Absturz im Klettergarten

Löst der Sicherungspartner die Seilbremse regelwidrig, haftet er für die Unfallfolgen

onlineurteile.de - Eine 40-jährige Bochumerin ging mit einem Bekannten zum Klettern. Im Klettergarten stieg die Frau in eine Übungswand, gesichert im Top-Rope-Verfahren.

Dabei wird das Klettergeschirr am Sicherungsseil befestigt, am oberen Ende der Kletterwand ist ein Umlenker fixiert. Das Seil verläuft vom Kletterer aus nach oben zum Umlenker und wieder hinunter zum Sicherungspartner. Der darf die Seilbremse erst lösen, wenn der Kletterer von ganz oben — mit dem Kommando "Stand" — signalisiert, dass er/sie sicher steht.

Als die Bochumerin bis zum Umlenker geklettert war, löste ihr Sicherungspartner die Seilbremse, ohne dieses Kommando erhalten zu haben. Die ungesicherte Frau stürzte aus etwa 15 Metern Höhe zu Boden und verletzte sich schwer. Den Kletterpartner verklagte sie auf Zahlung von Schadenersatz, weil er für den schlimmen Unfall verantwortlich war.

Vergeblich wandte er ein, bei Risikosportarten werde doch stillschweigend ein Haftungsausschluss vereinbart oder wenigstens die Haftung auf grobe Regelverletzungen beschränkt. Ein grober Regelverstoß sei es beim Klettern allemal, das Kommando "Stand" nicht abzuwarten und die Seilbremse vorzeitig zu lösen, urteilte das Oberlandesgericht Hamm (9 U 124/13).

Auf einen Haftungsausschluss könne sich der Bekannte nicht berufen. Zwar sei Klettern auch im Kletterpark mit einem gewissen Risiko verbunden. Die Verletzungsgefahr sei aber geringer als bei einem Kampfsport wie Eishockey oder Fußball. Da setzten sich alle Mitspieler einem Verletzungsrisiko aus, wenn sie im Wettkampf gegeneinander antreten. Das liege in der Natur der Sache.

Beim Klettern dagegen sicherten sich zwei Partner wechselseitig, es bestehe klare Arbeitsteilung.

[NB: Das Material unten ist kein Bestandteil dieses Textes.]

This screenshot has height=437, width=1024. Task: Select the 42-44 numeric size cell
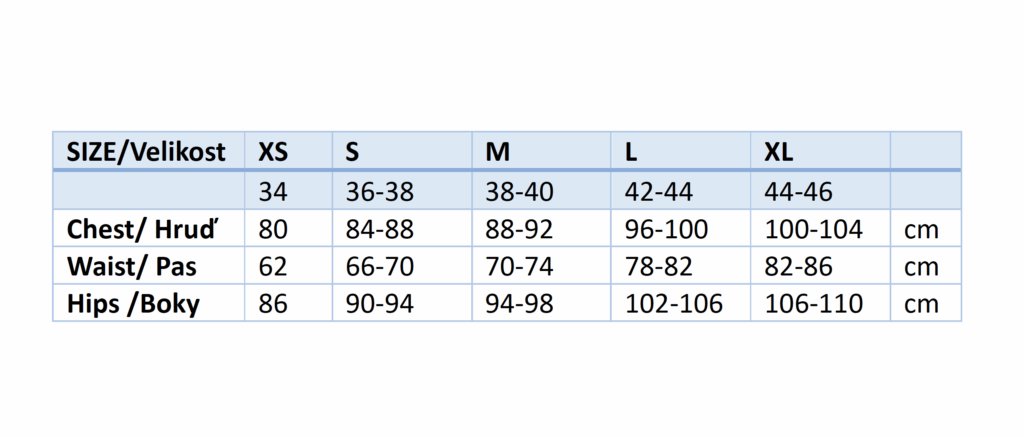[x=658, y=190]
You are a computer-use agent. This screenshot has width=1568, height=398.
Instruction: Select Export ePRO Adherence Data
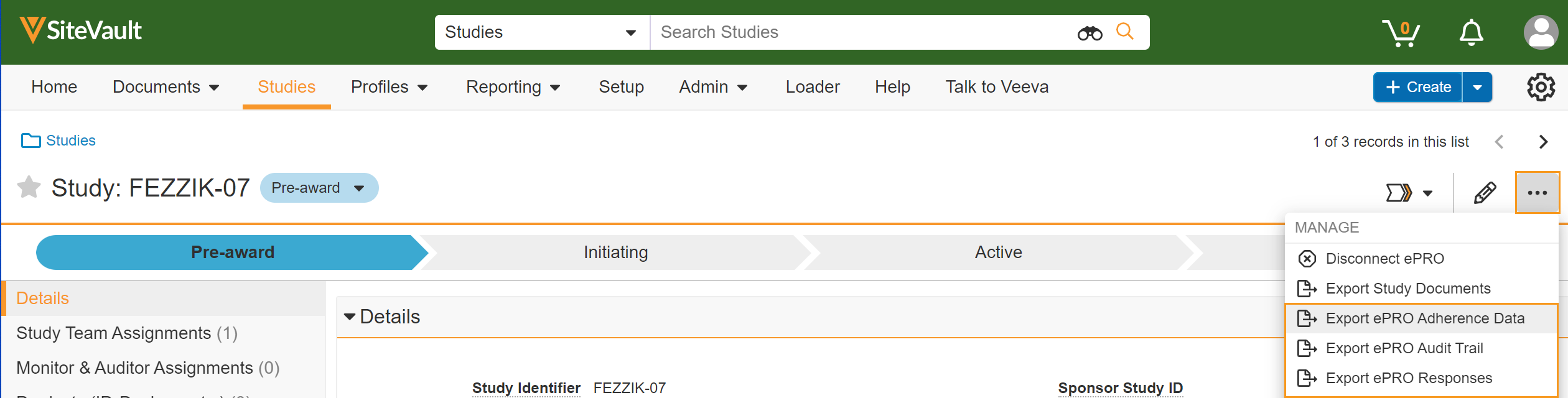(1424, 318)
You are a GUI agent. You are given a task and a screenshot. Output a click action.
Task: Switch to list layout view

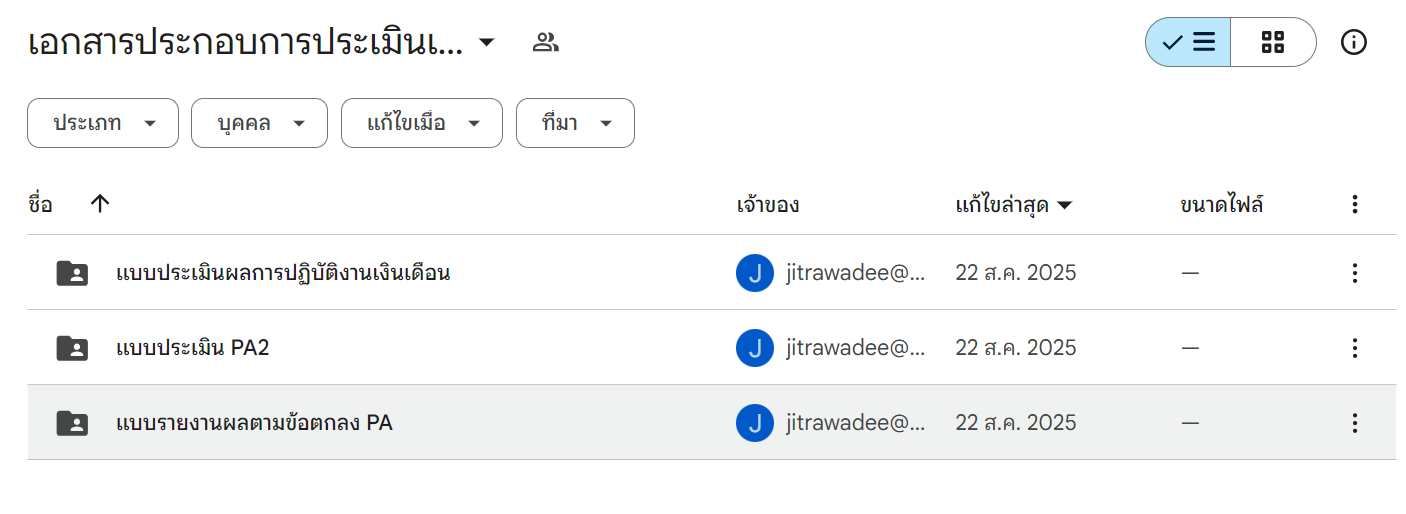(x=1189, y=42)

Der Kletternde konzentriere sich aufs Klettern, der Sichernde darauf, den kletternden Partner abzusichern. Durch das Sicherungssystem mit Seil und Umlenker sei das Risiko kontrollierbar — es sei denn, der Sichernde begehe einen groben Fehler. Dafür schulde der unaufmerksame Partner der verunglückten Frau umfassenden Schadenersatz.